- _SET PROBLEM_
Copy out the items below, substituting "screen capture" for every occurrence of "screenshot" and keeping everything else the same.

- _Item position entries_
>> Begin
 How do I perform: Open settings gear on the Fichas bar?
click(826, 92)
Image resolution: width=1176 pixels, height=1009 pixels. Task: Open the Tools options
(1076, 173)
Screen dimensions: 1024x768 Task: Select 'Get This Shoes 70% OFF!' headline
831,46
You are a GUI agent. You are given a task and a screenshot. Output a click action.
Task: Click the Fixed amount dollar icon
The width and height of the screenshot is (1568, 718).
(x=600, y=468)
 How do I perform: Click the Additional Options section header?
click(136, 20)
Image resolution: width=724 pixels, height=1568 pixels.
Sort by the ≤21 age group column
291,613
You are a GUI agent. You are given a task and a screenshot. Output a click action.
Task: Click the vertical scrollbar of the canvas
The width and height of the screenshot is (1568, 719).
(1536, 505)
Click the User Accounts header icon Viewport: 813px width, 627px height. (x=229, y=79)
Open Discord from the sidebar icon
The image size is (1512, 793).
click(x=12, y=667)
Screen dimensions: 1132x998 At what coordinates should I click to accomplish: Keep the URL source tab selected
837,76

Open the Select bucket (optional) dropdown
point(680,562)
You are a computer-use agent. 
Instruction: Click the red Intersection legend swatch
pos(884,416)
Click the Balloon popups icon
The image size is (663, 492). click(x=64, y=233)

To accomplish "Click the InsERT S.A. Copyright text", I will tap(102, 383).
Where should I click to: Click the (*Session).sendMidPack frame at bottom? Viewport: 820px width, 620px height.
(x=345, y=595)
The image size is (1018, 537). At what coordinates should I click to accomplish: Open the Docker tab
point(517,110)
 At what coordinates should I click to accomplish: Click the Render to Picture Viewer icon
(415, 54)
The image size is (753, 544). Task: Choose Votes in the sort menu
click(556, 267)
>> End
- _FULL RESPONSE_
 How do I perform: Open settings gear on the Fichas bar?
click(826, 92)
Image resolution: width=1176 pixels, height=1009 pixels. Task: Open the Tools options
(1076, 173)
Screen dimensions: 1024x768 Task: Select 'Get This Shoes 70% OFF!' headline
831,46
You are a GUI agent. You are given a task and a screen capture. Output a click action.
Task: Click the Fixed amount dollar icon
The width and height of the screen capture is (1568, 718).
(x=600, y=468)
 How do I perform: Click the Additional Options section header?
click(136, 20)
Image resolution: width=724 pixels, height=1568 pixels.
Sort by the ≤21 age group column
291,613
You are a GUI agent. You are given a task and a screen capture. Output a click action.
Task: Click the vertical scrollbar of the canvas
The width and height of the screen capture is (1568, 719).
(1536, 505)
Click the User Accounts header icon Viewport: 813px width, 627px height. (x=229, y=79)
Open Discord from the sidebar icon
The image size is (1512, 793).
click(x=12, y=667)
Screen dimensions: 1132x998 At what coordinates should I click to accomplish: Keep the URL source tab selected
837,76

Open the Select bucket (optional) dropdown
point(680,562)
You are a computer-use agent. 
Instruction: Click the red Intersection legend swatch
pos(884,416)
Click the Balloon popups icon
The image size is (663, 492). click(x=64, y=233)

To accomplish "Click the InsERT S.A. Copyright text", I will tap(102, 383).
Where should I click to: Click the (*Session).sendMidPack frame at bottom? Viewport: 820px width, 620px height.
(x=345, y=595)
The image size is (1018, 537). At what coordinates should I click to accomplish: Open the Docker tab
point(517,110)
 At what coordinates should I click to accomplish: Click the Render to Picture Viewer icon
(415, 54)
The image size is (753, 544). Task: Choose Votes in the sort menu
click(556, 267)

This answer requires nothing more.